What you need to do: Your task is to print each record exactly as it reads.

Data:
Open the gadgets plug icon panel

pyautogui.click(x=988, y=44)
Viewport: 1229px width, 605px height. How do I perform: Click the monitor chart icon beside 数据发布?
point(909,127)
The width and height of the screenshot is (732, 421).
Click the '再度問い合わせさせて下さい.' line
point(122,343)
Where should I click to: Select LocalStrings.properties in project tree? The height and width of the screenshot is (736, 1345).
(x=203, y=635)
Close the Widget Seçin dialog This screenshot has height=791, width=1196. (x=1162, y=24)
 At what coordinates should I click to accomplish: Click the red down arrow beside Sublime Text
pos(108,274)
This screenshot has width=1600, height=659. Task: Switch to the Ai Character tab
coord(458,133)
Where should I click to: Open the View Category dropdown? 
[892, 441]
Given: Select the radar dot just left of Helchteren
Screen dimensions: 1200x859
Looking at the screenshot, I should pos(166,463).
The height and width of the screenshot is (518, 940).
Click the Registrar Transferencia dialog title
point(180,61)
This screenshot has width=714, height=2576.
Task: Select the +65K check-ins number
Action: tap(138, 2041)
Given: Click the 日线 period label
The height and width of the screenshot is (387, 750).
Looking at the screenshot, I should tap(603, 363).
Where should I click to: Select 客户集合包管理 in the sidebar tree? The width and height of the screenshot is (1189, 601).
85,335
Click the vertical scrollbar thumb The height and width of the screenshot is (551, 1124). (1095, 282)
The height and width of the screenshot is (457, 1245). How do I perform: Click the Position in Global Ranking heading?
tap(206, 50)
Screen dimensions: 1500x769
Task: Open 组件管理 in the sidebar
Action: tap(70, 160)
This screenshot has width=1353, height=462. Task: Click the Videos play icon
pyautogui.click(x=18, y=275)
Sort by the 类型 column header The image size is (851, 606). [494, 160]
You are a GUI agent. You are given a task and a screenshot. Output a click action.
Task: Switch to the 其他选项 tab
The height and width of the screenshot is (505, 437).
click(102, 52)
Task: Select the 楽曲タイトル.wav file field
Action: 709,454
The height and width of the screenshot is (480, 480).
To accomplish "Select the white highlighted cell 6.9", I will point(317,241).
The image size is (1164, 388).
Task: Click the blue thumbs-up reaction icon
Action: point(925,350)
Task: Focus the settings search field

Response below:
Open the gadgets plug icon panel

pyautogui.click(x=988, y=44)
Viewport: 1229px width, 605px height. How do I perform: Click the monitor chart icon beside 数据发布?
point(909,127)
The width and height of the screenshot is (732, 421).
Click the '再度問い合わせさせて下さい.' line
point(122,343)
Where should I click to: Select LocalStrings.properties in project tree? The height and width of the screenshot is (736, 1345).
(x=203, y=635)
Close the Widget Seçin dialog This screenshot has height=791, width=1196. (x=1162, y=24)
 At what coordinates should I click to accomplish: Click the red down arrow beside Sublime Text
pos(108,274)
This screenshot has width=1600, height=659. Task: Switch to the Ai Character tab
coord(458,133)
Where should I click to: Open the View Category dropdown? 
[892, 441]
Given: Select the radar dot just left of Helchteren
Screen dimensions: 1200x859
Looking at the screenshot, I should pos(166,463).
The height and width of the screenshot is (518, 940).
Click the Registrar Transferencia dialog title
point(180,61)
This screenshot has width=714, height=2576.
Task: Select the +65K check-ins number
Action: tap(138, 2041)
Given: Click the 日线 period label
The height and width of the screenshot is (387, 750).
Looking at the screenshot, I should tap(603, 363).
Where should I click to: Select 客户集合包管理 in the sidebar tree? The width and height of the screenshot is (1189, 601).
85,335
Click the vertical scrollbar thumb The height and width of the screenshot is (551, 1124). (1095, 282)
The height and width of the screenshot is (457, 1245). How do I perform: Click the Position in Global Ranking heading?
tap(206, 50)
Screen dimensions: 1500x769
Task: Open 组件管理 in the sidebar
Action: tap(70, 160)
This screenshot has width=1353, height=462. Task: Click the Videos play icon
pyautogui.click(x=18, y=275)
Sort by the 类型 column header The image size is (851, 606). [494, 160]
You are a GUI agent. You are given a task and a screenshot. Output a click action.
Task: Switch to the 其他选项 tab
The height and width of the screenshot is (505, 437).
click(102, 52)
Task: Select the 楽曲タイトル.wav file field
Action: 709,454
The height and width of the screenshot is (480, 480).
To accomplish "Select the white highlighted cell 6.9", I will point(317,241).
The image size is (1164, 388).
Task: Click the blue thumbs-up reaction icon
Action: point(925,350)
Task: Focus the settings search field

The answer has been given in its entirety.